## Monday, August 29, 2011

### Multi-label extraction from crowdsourced data sets

Previously I've discussed techniques for processing crowdsourced data corresponding to tasks of the form given an item, choose the best single label from a fixed set of labels'', which corresponds to cost-sensitive multiclass classification (CSMC). The result of this processing might be a final decision, or it might be a cost-vector which is used to train a supervised learning system.

Now I'm concerned with task of the form given an item, choose zero or more applicable labels from a fixed set of labels'', which corresponds to cost-sensitive multilabel classification (CSML). One strategy for dealing with CSML is to reduce to a set of independent binary classification problems, each predicting whether or not a particular label should be assigned to an item; I'll call this strategy IBR. IBR is a consistent reduction if the cost function on the original CSML problem is weighted Hamming loss, but is inconsistent for other CSML losses (e.g., 0/1 loss on the entire set). In practice with finite regret on the induced subproblems it might not even be a good strategy for weighted Hamming loss.

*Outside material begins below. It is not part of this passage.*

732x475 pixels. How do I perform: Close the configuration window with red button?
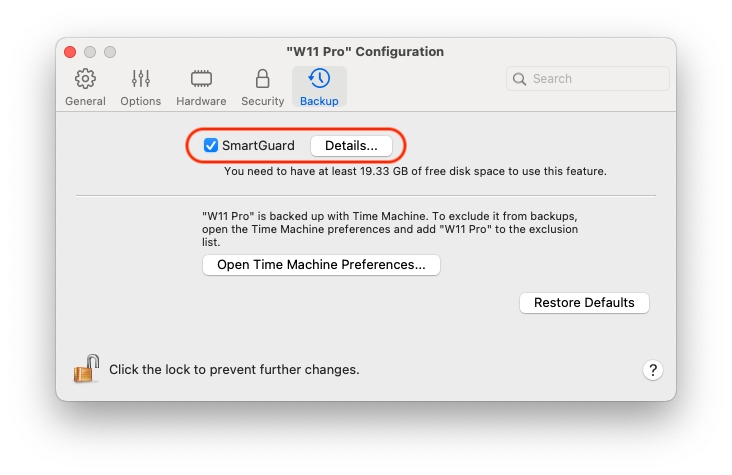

Nonetheless for a while this was the only approach I had implemented; for example, if I had a 10 label CSML problem, I would process the crowdsourced data into 10 data sets corresponding to binary classification, run nominallabelextract on each of the 10 data sets, and then combine the results. There are some undesirable aspects of this strategy, all of which are different facets of the same underlying issue. First, as indicated above, when the result of crowdsourced processing is directly used to a make a decision it is only consistent for weighted Hamming loss. Second, when used to construct a training set, the ground truth distributions it produces are always separable (i.e., the product of one-dimensional distributions). Third, the resulting generative model of worker errors is unable to model correlations in the labeling error because each induced binary subproblems treats all errors as equivalent. In particular, if a worker is consistently confusing two different labels, this reduction cannot exploit that (because in the induced subproblem, the informative errors'' are mixed in with all the other negative responses).

Another approach to CSML on label set $L$ is to reduce to CSMC on label power set $\mathcal{P} (L)$. This is one of those reductions everybody knows about and nobody likes, because of the combinatorial explosion of the power set cardinality, but it does capture higher-order structure in the costs. It is consistent with any loss function but typically runs into sample complexity issues, and the tricks used to mitigate sample complexity might cause regret to be poor in practice. The situation is no different here, because when I reduce to CSMC I'm going to leverage the low-rank approximation nominallowrankextract I recently introduced, which may or may not work well in practice.

I did the straightforward thing of taking nominallowrankextract and mapping a multi-label data set onto it via a combinatorial number system, resulting in multilowrankextract. Because the number of parameters in the nominallowrankextract model is proportional to the number of labels $|L|$, the number of parameters in the multilowrankextract model is proportional to something like $2^{|L|}$. In practice it is a bit smaller since I allow one to say that a label set has probability zero if there are too many labels in it, e.g., for an 11 label problem where the underlying ground truth set for an item has at most 3 labels the number of labels in the induced subproblem is $\sum_{k=0}^3 {11 \choose k} = 232$. This trick is very important because inference is still $O (|L|^2)$ time complexity in nominallowrankextract so keeping the induced label set small is key to low blood pressure.

I'm still evaluating whether multilowrankextract is better than than IBR. I looked at one problem from a 0/1 (entire set) loss perspective, i.e., I looked at the most (posterior) likely set from both techniques. The two approaches tend to agree: on a test problem with 853 items, the two approaches had the same posterior mode 718 times, and a different one 135 times. This is not surprising: when the crowdsource workers have strong consensus any reasonable model will output the consensus as the posterior mode, so the only opportunity to get creative'' is when the crowdsource workers disagree. If this is happening often, this indicates task redesign is necessary, since the tasks are either ill-defined, ambiguous, or extremely difficult. For the 135 items where the two approaches differed, I manually decided which label set I liked better. 29 times I liked IBR better, 30 times I liked multilowrankextract better, and 76 times I had no preference (and could appreciate why the crowdsourced workers were in disagreement!). That's a statistical dead heat.

Given that IBR scales computationally much better than multilowrankextract, it would currently be the clear choice for large label sets (e.g., $|L| \gg 10$). For small label sets right now I'm using multilowrankextract because I like the richer posterior distribution it produces, but that's just intuition and I don't have anything quantitative to back it up at the moment.

You can get the current implementation of multilowrankextract as part of nominallowrankextract from the nincompoop code repository.